Nel medio termine, le aziende intervistate prevedono una moderazione delle pressioni inflazionistiche. In particolare, il 65% stima che i propri costi saranno più elevati entro un anno , sebbene questa percentuale sia inferiore di 5,1 punti percentuali rispetto a quella registrata nel trimestre precedente.
Per quanto riguarda le aspettative sui prezzi di vendita, il 52,6% delle aziende prevede aumenti nei prossimi 12 mesi, una quota che diminuisce anche di poco più di 5 punti percentuali rispetto al trimestre precedente, secondo i dati della Banca di Spagna.
Infine, per quanto riguarda il costo del lavoro, il 72,9% delle aziende prevede un aumento, con un calo di 4 punti percentuali rispetto a tre mesi fa. Tuttavia, questa previsione varia a seconda del settore: nel manifatturiero raggiunge il 74%, mentre nei servizi si attesta al 68%.
Mancanza di manodoperaIl numero di aziende che segnalano problemi nel reperire manodopera è diminuito di tre punti rispetto ai tre mesi precedenti, ma la Banca di Spagna lo ritiene comunque molto elevato, attestandosi al 42,9% degli intervistati.
Per quanto riguarda l'industria, agricoltura, ospitalità ed edilizia sono i settori in cui più della metà delle aziende continua a segnalare un impatto negativo sulla propria attività associato a questo fattore.
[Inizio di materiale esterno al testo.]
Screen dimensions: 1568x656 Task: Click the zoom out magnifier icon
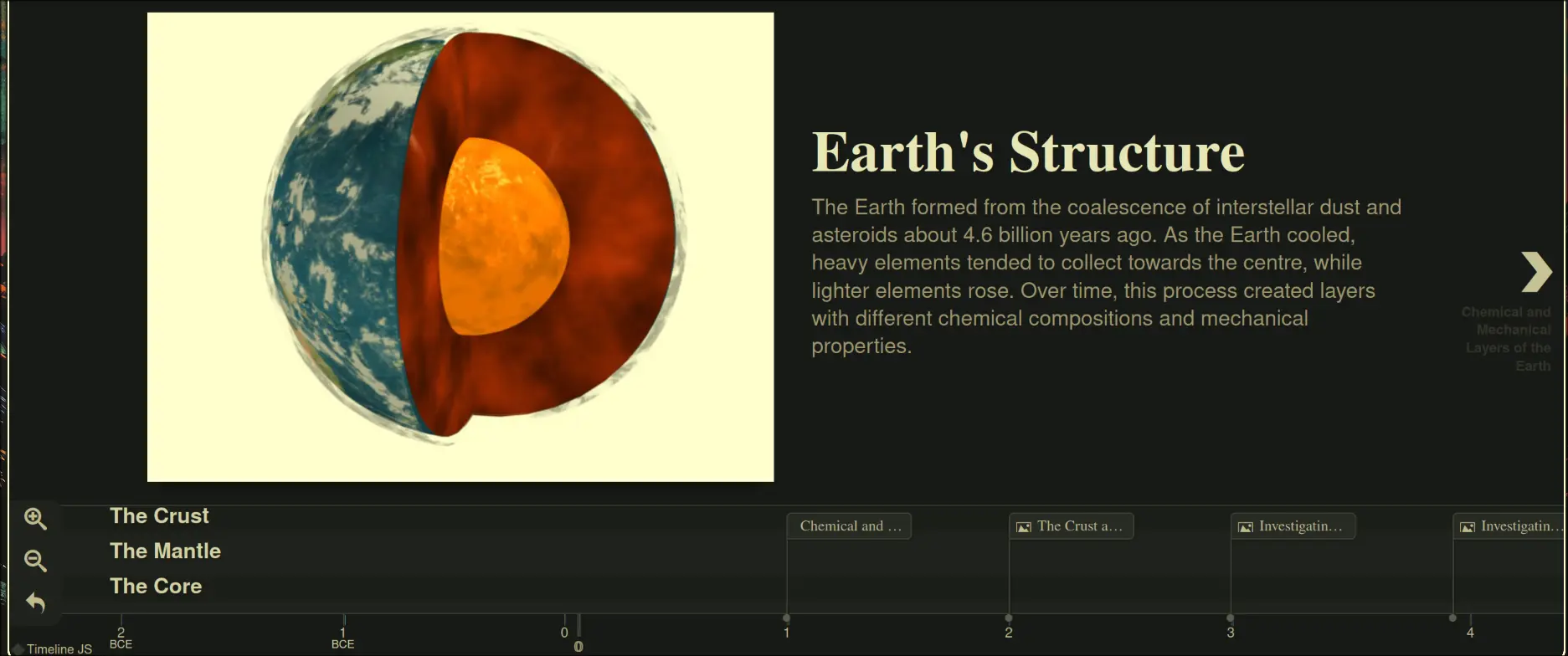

Nonostante ciò, il principale fattore che limita l'attività economica è l'incertezza sulle politiche economiche. Nello specifico, per il 54,2% degli intervistati, ovvero 3,2 punti percentuali in più rispetto al trimestre precedente, questa è la principale preoccupazione nei settori dei trasporti, dell'industria e del commercio.